Raising the Royal Standard at Nottingham

The First Civil War began in 1642 in the aftermath of a political crisis that followed a violent revolt in Ireland, but its roots lay in the tensions that had arisen during the reign of Charles I. He came to the throne in 1625 and from 1629 ruled without calling Parliament, until the humiliating failure to impose the Anglican prayer book on the Scottish Kirk in the two Bishops’ Wars, in 1639 and 1640, led to the calling of the Long Parliament in 1640. It tackled many of the concerns that had arisen during the personal rule, but the need to raise an army to go to Ireland generated a clash with the king that worsened in the early months of 1642, as Parliament took control of the militia. During the summer both parties prepared for war, which began when the king ceremonially raised the Royal Standard at Nottingham on 22 August.

The royalists’ base was Oxford and they controlled much of the Midlands, the North, the West Country and Wales, while Parliament’s core areas were London, the Home Counties, East Anglia and the South East. A royalist march on London in 1642, which saw a drawn battle at Edgehill in Warwickshire, was halted at Turnham Green on 13 November, but they had the better of the campaigns in 1643, until their unsuccessful siege of Gloucester, followed by a drawn battle at Newbury in Berkshire in September.
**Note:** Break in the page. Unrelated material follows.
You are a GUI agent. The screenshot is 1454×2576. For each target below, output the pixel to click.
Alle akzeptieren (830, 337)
An army shipped from Ireland to support the royalists was soon defeated, whereas the Scottish forces that joined the war as Parliament’s allies in 1644 made a significant contribution to its ultimate victory. This was only after Parliament’s generals suffered further defeats in 1644, and the virtual disintegration of the armies commanded by the Earl of Essex and Sir William Waller. Those royalist successes were offset by their defeat at Marston Moor outside York on 2 July and the subsequent loss of most of the north of England. They avoided a further defeat in a second battle at Newbury, but the parliamentarians could steadily concentrate their resources.
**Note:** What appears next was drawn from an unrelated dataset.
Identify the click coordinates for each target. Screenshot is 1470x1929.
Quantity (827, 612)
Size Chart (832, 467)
Both sides were hampered by jealous rivalries among the senior commanders. Parliament’s solution was to create the New Model Army under Sir Thomas Fairfax, with Oliver Cromwell as lieutenant-general of horse. On 14 June 1645 it decisively defeated the king’s main army at Naseby in Northamptonshire, and then his western army at Langport in Somerset, on 10 July. Left without an army that could challenge the New Model, the king was unable to protect his garrisons, which were steadily captured. Charles surrendered to the Scots on 5 May 1646, although the war continued through the summer. It had been punctuated by more than 300 sieges, of cities, towns and small garrisons. Those who had predicted a long, bloody and destructive conflict were proved correct, for few areas avoided the damaging effects of the war, which had a major impact on the country’s society and economy.
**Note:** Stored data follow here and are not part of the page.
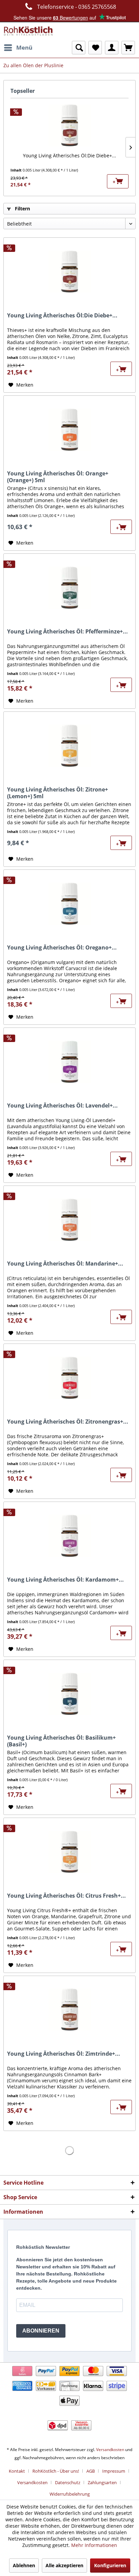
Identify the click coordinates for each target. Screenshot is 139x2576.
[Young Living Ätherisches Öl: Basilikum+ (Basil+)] (69, 1693)
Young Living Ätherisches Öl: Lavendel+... (62, 1105)
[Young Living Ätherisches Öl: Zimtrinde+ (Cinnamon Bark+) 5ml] (69, 2009)
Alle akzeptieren (64, 2565)
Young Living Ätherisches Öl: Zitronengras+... (67, 1421)
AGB (90, 2471)
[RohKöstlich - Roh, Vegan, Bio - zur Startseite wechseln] (28, 31)
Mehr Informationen (94, 2545)
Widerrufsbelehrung (70, 2494)
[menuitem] (18, 47)
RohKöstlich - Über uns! (55, 2471)
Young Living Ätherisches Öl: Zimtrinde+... (63, 2053)
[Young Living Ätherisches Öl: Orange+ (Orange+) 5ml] (69, 429)
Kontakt (17, 2471)
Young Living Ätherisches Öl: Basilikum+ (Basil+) (61, 1741)
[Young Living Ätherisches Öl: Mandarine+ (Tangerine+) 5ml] (69, 1219)
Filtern (21, 208)
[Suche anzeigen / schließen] (78, 47)
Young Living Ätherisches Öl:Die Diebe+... (69, 155)
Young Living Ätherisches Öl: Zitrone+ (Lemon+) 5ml (57, 793)
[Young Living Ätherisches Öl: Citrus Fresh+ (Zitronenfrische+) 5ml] (69, 1851)
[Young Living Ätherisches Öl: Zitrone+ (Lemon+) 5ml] (69, 745)
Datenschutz (67, 2482)
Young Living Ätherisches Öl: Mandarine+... (65, 1263)
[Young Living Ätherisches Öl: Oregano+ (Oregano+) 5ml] (69, 903)
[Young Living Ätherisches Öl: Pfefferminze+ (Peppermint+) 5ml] (69, 587)
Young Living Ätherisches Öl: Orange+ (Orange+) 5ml (57, 477)
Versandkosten (110, 2449)
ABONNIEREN (40, 2331)
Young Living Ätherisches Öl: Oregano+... (62, 947)
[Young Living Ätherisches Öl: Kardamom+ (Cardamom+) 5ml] (69, 1535)
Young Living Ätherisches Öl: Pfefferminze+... (67, 631)
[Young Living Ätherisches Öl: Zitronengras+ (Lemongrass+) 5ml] (69, 1377)
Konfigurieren (110, 2565)
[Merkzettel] (95, 47)
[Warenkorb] (128, 47)
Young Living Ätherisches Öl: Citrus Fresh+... (66, 1895)
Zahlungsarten (102, 2482)
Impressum (113, 2471)
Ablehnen (24, 2565)
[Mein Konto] (111, 47)
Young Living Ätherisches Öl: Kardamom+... (65, 1579)
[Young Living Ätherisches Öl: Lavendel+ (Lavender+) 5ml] (69, 1061)
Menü (24, 47)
Parliament failed to negotiate a settlement with the king, while he secured the support of the Scots and revived the royalist cause. The Second Civil War, in 1648, saw scattered and uncoordinated uprisings by English royalists, which were crushed by the New Model, which also defeated an invading Scottish army at Preston in Lancashire. Angry at this unwarranted renewal of the conflict, an increasingly politicised army and its allies in Parliament sought retribution. Unsympathetic MPs were excluded from Parliament, clearing the way for the trial and execution of the king in January 1649. England then became a republic, while the Scots recognised his son as Charles II. A renewal of the war between the two kingdoms followed, with campaigns in Scotland that included the New Model’s victory at Dunbar in 1650 and, in 1651, another invasion of England by a Scottish army. That was defeated at the battle of Worcester on 3 September, which finally brought the wars in England to a close. The monarchy was restored in 1660.